Though they are fun to see play, and lots of their “pretty good” songs turn out “more than pretty good” and the few “great” songs turn out spectacular. Such as the way “I’m the Man Who Loves You” turned out last night, along with “Wishful Thinking.” Those were probably the high points of the night in my book. And really, you just can’t beat an outdoor show on a warm summer evening, no matter who it is playing.

And I realized in the middle of the show that Wilco is pretty much the exact same band as Radiohead. They’re both big bands, everyone has their little role to play, everything is meticulously arranged, there is little to no room for improvisation, and it’s as if the whole band is being run through a big compressor. I mean, seriously, if you gave Wilco a bunch of delay pedals and that thing that Jonny Greenwood likes to play, you’d have Radiohead. And I’m not sure if I enjoy that. I don’t like meticulous arrangements and I don’t like compressors. I do like improvisation. Yet I enjoy seeing Wilco play (and Radiohead, for that matter). Oh, the contradictions.

And apparently the band that was supposed to open got held up at the Canadian border so a couple of the non-Tweedy guys in Wilco opened instead as an acoustic duo. Pretty good stuff, though if I’d known at the time that they weren’t just the promoter’s friends filling in at the last minute I’d have paid a little more attention as I stood in the beer line.

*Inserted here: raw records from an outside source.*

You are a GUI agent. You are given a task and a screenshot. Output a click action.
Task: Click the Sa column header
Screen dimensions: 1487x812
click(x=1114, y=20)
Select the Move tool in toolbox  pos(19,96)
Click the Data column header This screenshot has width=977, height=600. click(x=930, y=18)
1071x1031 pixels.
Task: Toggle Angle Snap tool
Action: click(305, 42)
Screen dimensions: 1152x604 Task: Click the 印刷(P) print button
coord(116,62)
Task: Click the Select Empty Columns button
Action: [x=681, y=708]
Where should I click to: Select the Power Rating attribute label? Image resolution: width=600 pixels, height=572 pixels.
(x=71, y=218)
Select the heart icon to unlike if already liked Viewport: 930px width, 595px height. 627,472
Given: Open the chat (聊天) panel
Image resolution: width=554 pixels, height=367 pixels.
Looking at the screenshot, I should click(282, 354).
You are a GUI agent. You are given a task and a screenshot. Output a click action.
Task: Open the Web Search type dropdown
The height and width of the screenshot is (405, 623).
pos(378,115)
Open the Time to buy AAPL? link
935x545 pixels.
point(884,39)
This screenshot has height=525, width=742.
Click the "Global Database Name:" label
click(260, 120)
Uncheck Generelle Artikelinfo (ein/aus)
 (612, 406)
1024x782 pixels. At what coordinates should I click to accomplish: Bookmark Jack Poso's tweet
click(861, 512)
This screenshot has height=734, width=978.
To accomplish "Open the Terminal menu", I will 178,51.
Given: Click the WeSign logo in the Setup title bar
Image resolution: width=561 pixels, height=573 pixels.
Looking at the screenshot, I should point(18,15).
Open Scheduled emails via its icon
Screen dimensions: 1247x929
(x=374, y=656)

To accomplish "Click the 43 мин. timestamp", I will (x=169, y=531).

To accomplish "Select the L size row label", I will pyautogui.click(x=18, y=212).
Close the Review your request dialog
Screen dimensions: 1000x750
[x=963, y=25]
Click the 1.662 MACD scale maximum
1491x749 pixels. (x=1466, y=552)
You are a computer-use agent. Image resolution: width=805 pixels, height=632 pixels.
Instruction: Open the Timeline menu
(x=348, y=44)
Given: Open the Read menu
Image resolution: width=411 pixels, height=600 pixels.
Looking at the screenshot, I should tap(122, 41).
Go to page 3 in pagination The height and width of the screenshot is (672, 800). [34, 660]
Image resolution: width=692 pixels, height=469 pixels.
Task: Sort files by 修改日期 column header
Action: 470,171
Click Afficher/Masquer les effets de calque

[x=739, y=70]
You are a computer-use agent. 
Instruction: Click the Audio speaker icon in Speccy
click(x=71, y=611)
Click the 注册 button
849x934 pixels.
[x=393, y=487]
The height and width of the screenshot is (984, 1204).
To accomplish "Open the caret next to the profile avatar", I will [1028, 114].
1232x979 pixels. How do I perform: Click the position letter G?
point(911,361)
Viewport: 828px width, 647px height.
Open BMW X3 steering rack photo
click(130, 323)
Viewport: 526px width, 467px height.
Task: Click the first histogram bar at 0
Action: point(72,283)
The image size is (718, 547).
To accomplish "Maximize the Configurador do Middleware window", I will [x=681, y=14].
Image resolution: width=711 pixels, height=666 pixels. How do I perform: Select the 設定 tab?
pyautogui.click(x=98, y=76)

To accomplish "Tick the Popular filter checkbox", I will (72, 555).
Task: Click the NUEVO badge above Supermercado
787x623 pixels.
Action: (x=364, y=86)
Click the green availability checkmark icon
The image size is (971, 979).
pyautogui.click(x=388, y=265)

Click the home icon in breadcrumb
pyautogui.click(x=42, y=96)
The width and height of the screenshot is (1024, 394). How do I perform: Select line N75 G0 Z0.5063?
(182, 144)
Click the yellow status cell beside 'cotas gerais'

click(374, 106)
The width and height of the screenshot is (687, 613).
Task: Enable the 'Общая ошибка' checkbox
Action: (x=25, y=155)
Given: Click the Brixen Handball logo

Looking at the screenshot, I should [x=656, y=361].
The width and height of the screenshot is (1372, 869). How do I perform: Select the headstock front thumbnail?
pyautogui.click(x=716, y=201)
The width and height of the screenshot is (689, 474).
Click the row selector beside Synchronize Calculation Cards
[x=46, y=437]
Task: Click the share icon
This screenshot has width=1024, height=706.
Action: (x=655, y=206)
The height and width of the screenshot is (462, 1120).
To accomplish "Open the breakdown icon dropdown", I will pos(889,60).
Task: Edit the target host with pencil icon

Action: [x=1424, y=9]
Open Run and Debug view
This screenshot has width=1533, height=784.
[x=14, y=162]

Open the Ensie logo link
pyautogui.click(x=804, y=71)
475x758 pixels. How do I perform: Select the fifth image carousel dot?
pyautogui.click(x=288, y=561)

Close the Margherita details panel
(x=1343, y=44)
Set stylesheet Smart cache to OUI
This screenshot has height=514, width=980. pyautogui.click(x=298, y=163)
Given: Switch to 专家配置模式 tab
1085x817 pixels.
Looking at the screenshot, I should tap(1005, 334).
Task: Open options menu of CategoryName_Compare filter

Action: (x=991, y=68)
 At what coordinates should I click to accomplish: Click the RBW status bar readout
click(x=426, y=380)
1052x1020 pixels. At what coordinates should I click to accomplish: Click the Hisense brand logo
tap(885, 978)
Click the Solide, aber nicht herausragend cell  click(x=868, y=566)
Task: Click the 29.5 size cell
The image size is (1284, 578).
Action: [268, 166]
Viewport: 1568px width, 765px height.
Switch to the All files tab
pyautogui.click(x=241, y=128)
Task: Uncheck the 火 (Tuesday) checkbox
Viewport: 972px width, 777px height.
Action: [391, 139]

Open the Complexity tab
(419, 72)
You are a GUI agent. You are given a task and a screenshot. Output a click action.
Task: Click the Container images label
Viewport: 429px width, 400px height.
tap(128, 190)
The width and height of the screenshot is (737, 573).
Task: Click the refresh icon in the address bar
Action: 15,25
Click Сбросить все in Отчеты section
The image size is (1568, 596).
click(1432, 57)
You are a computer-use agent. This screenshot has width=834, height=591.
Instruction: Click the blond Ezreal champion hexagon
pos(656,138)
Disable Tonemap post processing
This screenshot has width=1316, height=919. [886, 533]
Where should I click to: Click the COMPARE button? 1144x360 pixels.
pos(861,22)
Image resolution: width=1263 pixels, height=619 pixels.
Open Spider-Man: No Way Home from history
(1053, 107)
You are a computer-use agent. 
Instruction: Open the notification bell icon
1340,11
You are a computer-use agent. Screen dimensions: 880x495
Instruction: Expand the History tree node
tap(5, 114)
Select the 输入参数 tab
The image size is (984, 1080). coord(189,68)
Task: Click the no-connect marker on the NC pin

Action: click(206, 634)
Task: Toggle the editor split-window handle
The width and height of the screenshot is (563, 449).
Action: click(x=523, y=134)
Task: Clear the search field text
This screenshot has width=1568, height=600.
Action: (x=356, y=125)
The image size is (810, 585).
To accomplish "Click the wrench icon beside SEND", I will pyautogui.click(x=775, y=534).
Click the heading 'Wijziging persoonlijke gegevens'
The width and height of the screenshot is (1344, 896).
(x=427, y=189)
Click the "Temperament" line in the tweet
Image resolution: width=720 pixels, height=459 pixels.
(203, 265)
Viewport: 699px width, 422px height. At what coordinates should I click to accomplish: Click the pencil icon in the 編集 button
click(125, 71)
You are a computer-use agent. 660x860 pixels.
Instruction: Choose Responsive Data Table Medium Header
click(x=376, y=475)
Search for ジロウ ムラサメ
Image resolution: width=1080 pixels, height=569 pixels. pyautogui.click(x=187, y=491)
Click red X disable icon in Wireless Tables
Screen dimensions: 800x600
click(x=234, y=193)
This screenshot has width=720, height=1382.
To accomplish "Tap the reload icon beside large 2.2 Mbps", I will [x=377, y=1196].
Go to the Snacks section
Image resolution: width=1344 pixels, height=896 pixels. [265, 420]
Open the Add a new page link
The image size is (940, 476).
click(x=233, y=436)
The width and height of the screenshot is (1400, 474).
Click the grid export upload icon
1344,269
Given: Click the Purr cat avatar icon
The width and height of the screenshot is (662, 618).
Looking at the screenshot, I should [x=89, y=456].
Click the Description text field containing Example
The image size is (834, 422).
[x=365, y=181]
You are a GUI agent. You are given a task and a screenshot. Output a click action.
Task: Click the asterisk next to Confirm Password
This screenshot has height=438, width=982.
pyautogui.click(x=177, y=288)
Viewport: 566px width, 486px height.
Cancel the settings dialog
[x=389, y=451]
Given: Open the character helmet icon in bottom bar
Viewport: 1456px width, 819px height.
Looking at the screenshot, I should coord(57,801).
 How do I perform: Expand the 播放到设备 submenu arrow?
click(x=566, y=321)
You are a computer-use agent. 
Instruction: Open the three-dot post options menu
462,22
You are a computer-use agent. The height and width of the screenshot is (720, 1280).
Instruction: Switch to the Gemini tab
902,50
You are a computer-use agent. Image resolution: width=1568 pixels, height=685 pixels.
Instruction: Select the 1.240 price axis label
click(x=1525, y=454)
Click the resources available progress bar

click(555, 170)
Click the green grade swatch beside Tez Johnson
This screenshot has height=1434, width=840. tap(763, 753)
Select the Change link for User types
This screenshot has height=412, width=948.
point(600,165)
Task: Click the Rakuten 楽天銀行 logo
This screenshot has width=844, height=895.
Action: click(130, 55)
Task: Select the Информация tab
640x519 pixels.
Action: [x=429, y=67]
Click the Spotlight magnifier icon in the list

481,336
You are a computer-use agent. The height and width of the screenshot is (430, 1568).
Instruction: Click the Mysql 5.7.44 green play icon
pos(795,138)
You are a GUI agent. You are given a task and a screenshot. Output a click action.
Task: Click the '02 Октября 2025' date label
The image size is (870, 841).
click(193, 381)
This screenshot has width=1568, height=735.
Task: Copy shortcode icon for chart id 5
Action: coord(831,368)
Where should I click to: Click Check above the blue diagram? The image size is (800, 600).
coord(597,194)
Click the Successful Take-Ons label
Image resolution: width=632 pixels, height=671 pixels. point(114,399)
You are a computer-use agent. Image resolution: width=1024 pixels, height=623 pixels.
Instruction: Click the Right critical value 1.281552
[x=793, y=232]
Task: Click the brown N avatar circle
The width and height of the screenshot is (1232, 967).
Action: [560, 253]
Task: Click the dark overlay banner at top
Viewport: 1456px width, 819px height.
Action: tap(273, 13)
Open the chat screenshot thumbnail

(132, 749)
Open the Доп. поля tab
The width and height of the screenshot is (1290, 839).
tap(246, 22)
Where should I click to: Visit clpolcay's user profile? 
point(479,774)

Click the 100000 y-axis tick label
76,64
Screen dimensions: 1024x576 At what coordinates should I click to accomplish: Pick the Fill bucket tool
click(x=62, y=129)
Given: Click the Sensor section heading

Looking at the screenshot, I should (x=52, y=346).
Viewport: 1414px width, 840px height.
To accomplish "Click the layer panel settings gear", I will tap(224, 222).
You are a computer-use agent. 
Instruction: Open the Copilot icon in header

July 13 2006: Jeffery Foucault, Lori McKenna – Energy Park, Greenfield MA

Adam sent me an email just before I left for work, suggesting I try to make it to this free folk show. “Bring a tard,” he said. His words, not mine.

So I talked Tard Brian into checking it out. We sat on the grass and I listened to the music and he watched the hot air balloons that were flying above. We showed up just as McKenna took the stage and made it through her set pretty well, but then a few songs after Foucault came on I could tell Brian had had enough. Which was a shame, because if I were there alone or with some friends and was able to enjoy a few beers on the grass, it could have been a damned pleasant evening.

7/5/06

July 4 2006: Belle and Sebastian, Martha Wainwright – Battery Park, New York NY

Today was, between work and school, my only day off all summer. So I thought I’d see me some music, and thought maybe I could talk someone into joining me. It seemed a given that I’d get at least a few takers. I mean, I offered to drive, it’s free show, and there are good times to be had in New York. Who WOULDN’T want such things in their life? Well, everyone I know in the Northeast, it seems. Jared (in Boston): “I have to shop for a car.” Adam (in Northampton): “I’m not really feeling up to traveling.” Sairi (in Northampton): “I’ve got schoolwork.” Josh (in New York): “I’m in Oregon.” Erin (some town in NE New Jersey): “I’ve got other plans.” Dominick (in Princeton): “I have to break up with my girlfriend.”

But fuck them. Who needs friends when you’ve got a full tank of gas, a couple bucks, no outstanding warrants for your arrest, a few sandwiches, Hemmingway’s collected short stories, and a free Belle and Sebastian show at the end of the road? Not I, I always say. Goddamn. The pirate’s life for me.

And while laying on my back on the grass in Battery Park at around 2pm (this was a day show), waiting for things to get started, I could not help but just grin stupidly at my fantastic luck to be at this particular place at this particular time. Sometimes the world cannot get any more perfect.

And Belle and Sebastian had strings. Despite not having strings when I saw them in March. There were twelve musicians on stage. The world got more perfect.

They played songs I hadn’t heard in two years and which were so very pleasant to hear again. Songs like “Sleep the Clock Around” and “I Fought in a War.”

And they played songs I hadn’t heard in five years and had just taken for granted that I’d never hear again. Songs like “Don’t Leave the Light On Baby” and “La Pastie de la Bourgeoisie” and “If You’re Feeling Sinister” and “Dirty Dream #2.” How much better? How much better? Could my life get?

And so here I salute the good people of Samaria, Mahatma Gandhi, the invention of the lightbulb , Albert Einstein, and the Beatles. For we see further only by standing on the shoulders of giants. And this concert was perhaps the high water mark, the culmination, the absolute fucking zenith of everything come before.